Geschichten die das Leben schrieb: sechs Tage Delirium, offiziell genehmigt

Die schlecht bezahlte Lohnarbeitskraft im REWE setzt sich im Matrosenkostüm ihre ganze Schicht über an die Kasse, „weil Karneval ist“. Eine ihrer Hauptaufgaben als Kassiererin in diesen Tagen: die Identitätsnachweise (die echten diesmal, nicht irgendwelche eingebildeten sexuellen Vorlieben oder Abwege der Persönlichkeitsfindung) der Jugendlichen prüfen, die in Horden in die Supermärkte strömen. Ihr Ziel: soviel Alkohol wie möglich zu kaufen, um sich so voll wie möglich zu saufen.

Das scheint tatsächlich der eigentliche Inhalt der „tollen Tage“ für die erbittert feiernde Jugend zu sein: in allen möglichen Verkleidungen – die Jungs bevorzugt im Ganzkörper-Tierkostüm, die Mädchen meist in lustigen Röckchen und mit auf Katze, Zombie oder Teufelchen geschminkten Gesichtern – im öffentlichen Raum soviel Alkohol wie irgend geht zu trinken.

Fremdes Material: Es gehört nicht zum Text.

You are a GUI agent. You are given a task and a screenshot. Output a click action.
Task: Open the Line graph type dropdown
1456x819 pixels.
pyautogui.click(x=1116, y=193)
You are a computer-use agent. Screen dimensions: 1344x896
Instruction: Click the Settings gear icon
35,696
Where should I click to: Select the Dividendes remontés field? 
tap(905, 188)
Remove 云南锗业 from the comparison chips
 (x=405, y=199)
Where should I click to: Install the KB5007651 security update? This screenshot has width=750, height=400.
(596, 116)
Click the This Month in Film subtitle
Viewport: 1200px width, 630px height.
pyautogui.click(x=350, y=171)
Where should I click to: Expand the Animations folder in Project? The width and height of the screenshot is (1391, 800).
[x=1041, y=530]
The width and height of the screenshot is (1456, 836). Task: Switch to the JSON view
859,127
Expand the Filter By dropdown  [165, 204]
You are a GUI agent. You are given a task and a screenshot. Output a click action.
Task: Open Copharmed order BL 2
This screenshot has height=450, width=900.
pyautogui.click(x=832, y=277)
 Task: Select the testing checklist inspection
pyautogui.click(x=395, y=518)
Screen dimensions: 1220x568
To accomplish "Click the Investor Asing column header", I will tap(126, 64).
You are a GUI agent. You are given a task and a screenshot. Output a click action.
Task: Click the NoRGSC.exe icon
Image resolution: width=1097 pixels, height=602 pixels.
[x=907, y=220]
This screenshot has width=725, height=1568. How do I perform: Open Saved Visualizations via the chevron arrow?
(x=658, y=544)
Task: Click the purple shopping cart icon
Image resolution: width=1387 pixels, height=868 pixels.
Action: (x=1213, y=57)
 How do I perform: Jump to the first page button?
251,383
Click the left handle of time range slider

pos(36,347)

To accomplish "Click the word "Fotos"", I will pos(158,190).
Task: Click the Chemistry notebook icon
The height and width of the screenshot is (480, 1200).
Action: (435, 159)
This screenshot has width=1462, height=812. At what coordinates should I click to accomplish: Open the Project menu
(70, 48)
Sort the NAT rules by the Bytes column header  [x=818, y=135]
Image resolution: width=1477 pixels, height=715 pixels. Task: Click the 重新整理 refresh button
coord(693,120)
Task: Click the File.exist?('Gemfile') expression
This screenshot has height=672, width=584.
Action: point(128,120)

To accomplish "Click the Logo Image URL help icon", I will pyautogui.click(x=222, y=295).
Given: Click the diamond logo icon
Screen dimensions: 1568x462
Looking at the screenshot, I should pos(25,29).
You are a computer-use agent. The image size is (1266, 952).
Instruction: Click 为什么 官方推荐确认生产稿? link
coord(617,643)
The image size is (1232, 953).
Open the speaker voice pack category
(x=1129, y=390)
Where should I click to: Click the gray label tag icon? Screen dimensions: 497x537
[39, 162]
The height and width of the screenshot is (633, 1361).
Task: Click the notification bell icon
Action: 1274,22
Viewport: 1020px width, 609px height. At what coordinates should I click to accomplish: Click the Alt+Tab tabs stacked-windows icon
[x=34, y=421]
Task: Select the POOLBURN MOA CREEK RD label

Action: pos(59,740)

Während und nach diesem Vorgang ist es oberste Pflicht, im Pulk so lautstark wie möglich auf das eigene adoleszente Vorhandensein aufmerksam zu machen.

Dankbar, im Zeitraum von Altweiber bis Faschingsdienstag für dieses Vorhaben generelle soziale Genehmigung und Absolution erhalten zu haben, versuchen sich hunderte oder tausende von Jugendlichen in ernsthaftem Komasaufen – der Erfolg sind die von morgens um zehn bis spät in die Nacht heulenden Sirenen der Rettungswagen, die die Schnapsleichen einsammeln müssen.

Anschließend machen die massenhaft herumliegenden Müllhaufen und Scherben von zerschmissenen Bier- und Weinflaschen die Hundespaziergänge zu einem Slalomlauf und den Anblick der Straßen und Bürgersteige des Viertels zu einem der traurigeren Art.

Ja, der Karneval gehört zum Rheinland wie die Pickel zur Teenager-Haut.